Die meisten Opfer, die im vergangenen Jahr in der Ambulanz Hilfe erbaten, waren im Alter zwischen 18 und 25 Jahren (52 von 130 Personen), weitere 32 Personen waren zwischen 26 und 35 Jahren. Neunzehn Opfer waren 16 und 17 Jahre alt, sechs Opfer waren im Alter zwischen 10 und 15 Jahren.
Druggingopfer stehen oft im Regen
Steinunn Gyðu- og Guðjónsdóttir, eine Sprecherin von Stígamót, einem Zentrum für Überlebende von sexueller Gewalt, sagte RÚV, es habe Fälle gegeben, wo Druggingopfer keine Behandlung in der Ambulanz erhalten haben, obwohl sie darum gebeten hatten. Stígamót hilft auch Druggingopfern, die nach dem Drogenkonsum nicht vergewaltigt wurden.
“Die Leute kommen regelmässig zu uns, nachdem sie mit Drogen vollgepumpt wurden, ohne dass sie danach Gewalt erlebt haben, wie eine Vergewaltigung oder andere Verbrechen. Sie erleben oft eine totale Verwirrung und Hilflosigkeit. Sie rufen den Krankenwagen und erhalten keine Hilfe, oder sie gehen ins Krankenhaus und ihnen wird kein Blut abgenommen, weil es ja kein Gewaltverbrechen gegeben hat,” erklärt Steinunn.
Mehr als 130 Opfer von Drugging und sexueller Gewalt hatten seit vergangenen Samstag ihre Geschichten auf einer Twitter-Seite geteilt. Viele berichten, dass die Institutionen ihren Zustand dem Alkoholkonsum zugeschrieben hätten und sogar Bitten um Blutabnahmen abgelehnt hätten. Ninna Karla Katrínardóttir von der Aktvistengruppe Öfgar sagt, klarere Bestimmungen bei Polizei, Gesundheitssystem und der Notaufanhme seien bei der Behandlung solcher Fälle vonnöten. Nachtclubs könnten ebenfalls ihre Vorgehensweisen besser gestalten und das Personal darin trainieren, Drugging zu erkennen und entsprechend zu reagieren.

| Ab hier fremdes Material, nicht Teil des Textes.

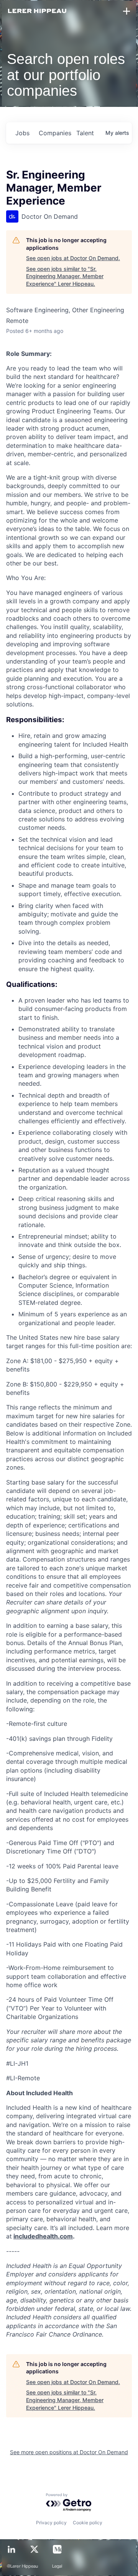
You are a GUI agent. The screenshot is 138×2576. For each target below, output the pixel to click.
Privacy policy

In einem Interview auf Vísir hatte Justizministerin Áslaug Arna Sigurbjörnsdóttir betont, wie wichtig es sei dass das Justizwesen die Druggingfälle ernstnehme und Täter verantwortlich mache. Eins der Haupthindernisse in solchen Fällen sei jedoch die Beweislage. Drugging ist nach isländischen Gesetz ein Verbrechen, und Áslaug glaubt nicht dass die Bestimmungen notwendigerweise geändert werden müssen, um an das Verbrechen anders heranzugehen. Es könnte jedoch schon helfen, die Vorgehensweise im Gesundheitswesen in solchen Fällen zu überprüfen.